▸ **Document excerpt**:
[start]
It is valuable to first recognize gaps in our reception of Anaxagoras’ thinking. As noted before, it is not clear if the kinds of seeds are infinite in number, large in number, or merely correspond to a handful of opposites, perhaps only the Aristotelian four. Also unclear is whether the motion of matter can ever proceed from self, and hence only secondarily caused by Mind, or must always proceed directly as the result of mental initiative. Further, Anaxagoras never properly addresses the exact relationship between the Mind of the cosmos and the mind of the individual. Are our minds just a small part of its overall whole? Or are we formally separate from it but made of the same stuff? In addition, how precisely does the individual mind come to have pain? Is the pain caused by the interaction of the opposites? Or, to the contrary, is the very interaction of the opposites caused by the individual mind, which is aware of its own actions as pain?

Nevertheless, as interesting as those question are, they are nothing compared to the one that will be foremost in the mind of any modern reader of Anaxagoras: What use do his theories have for us today? We know now about the existence of touch receptors, optic nerves, and neurotransmitters in the field of perception and about electrons, quarks, and the electromagnetic force in the field of cosmology; what use have we of outmoded speculations?

The answer is that Anaxagoras’ “speculations” illustrate for us an important aspect of any conception of human perception, namely, the vital need for a causal connection between the human mind and external world. If human thought is to have any meaningful grasp on what really is, it must be connected to the process of transformations that appears to take place in the world in a manner such that it is capable of taking in information about the state of other objects in that world. In order for these connections to be meaningful, they must be reliable (though not infallible) and material. Our knowledge of the cosmos is dependent on the cosmos having a certain, knowable structure which is revealed through interaction by its affect on our own makeup. If the universe were not a place in which things have reliable interactions which we can gauge then we would be blind at best. Accurate knowledge does not need divine revelation or intuitive connection to reach us if there are causal mechanisms which regulate the material of the person’s sense organs in a manner analogous to those causal mechanisms linking the repeated actions of the physical world itself.

This might seem like an obvious necessity, but this is only because it has driven home to us by later philosophers and by the scientific mindset, which is structured around the assumption of causal uniformity. However, even in modern physics, the message of Anaxagoras can still surprise us when it is brought to our attention. For example, Heisenberg vividly illustrates the way that causal connections must be demonstrated in the physical world with his uncertainty principle. In Anaxagoras’ thought, we can learn about the presence of heat only through its masking of the cool in us. So too, in the quantum world, we can learn about the location of an electron only by its interaction with, and thus disturbance of, another electrically charged particle. Without the existence matter of a sort that can affect other matter in a way that affects us, our ability to learn facts about the physical world would be limited to external revelation, and nothing but a miracle would allow us to look out our windows in the morning.
[end]
▸ **Tasks and exercises**:
a: From the essay on Anaxagoras, list every item the text says we now know about in the fields of perception and cosmology.
b: Write the next paragraph of the essay on Anaxagoras, picking up after its final sentence.

▸ **Click-target data**:
[start]
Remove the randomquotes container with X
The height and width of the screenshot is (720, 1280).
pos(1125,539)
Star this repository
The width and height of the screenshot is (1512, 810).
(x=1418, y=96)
[end]
▸ **The responses**:
a: Touch receptors, optic nerves, neurotransmitters, electrons, quarks, and the electromagnetic force.

b:
Moreover, from Anaxagoras we must take away a vivid sense of the need that sensation produce a change in our own physical state. If matter is physical, it should be known by a physical means. If it is known by a physical means, then perception must proceed on the basis of sympathetic physical changes. If matter were apprehended by only non-physical means, then there would be no inherent reason for its limitations in epistemic reach. However, as it is, “From the weakness of our senses we cannot judge the truth” (Fr. 21) is attested to by our own failures of understanding. These failures are only comprehensible if they are the product of the mutual physicality of our world and our sense organs.

Empedocles

If for Anaxagoras knowledge comes from the interaction of opposites since, “like is not affected by like” (DK 59 A 92), then Empedocles may seem on the surface to be the direct contradiction him, since for Empedocles, “Thinking is of like by like” (DK 31 A 86). To understand where there commonalities and differences lie, it is again necessary to begin with a sketch of the cosmology of the thinker, in order locate the grounds upon which his theory of sensation was built.

Theory

The basic premise of Empedocles’ cosmos is that there are four elemental constituents of the world (four “roots”), which are brought together by a force called Love and drawn apart by a force called Strife. According to Aristotle, “he was the first to make the material ‘elements’ four” (DK 31 A 37). As a post-Parmenidean, he affirmed that, “it is impossible for anything to come to be from what is not, and it cannot be brought about or heard of that what is should be utterly destroyed” (Fr. 12) and explained the seeming coming to be or passing away of things as the mixture of the roots into new forms, which “running through one another … become different things at different time and yet ever and always the same” (Fr. 17b). When ordinary people speak about creation and destruction, “they do not name them as is right, but I myself comply with custom” (Fr. 11). Love and Strife cause these changes of arrangement continuously, so that things in the world are “now through Love all coming together into one, now again each carried apart by the hatred of Strife” (Fr. 17a).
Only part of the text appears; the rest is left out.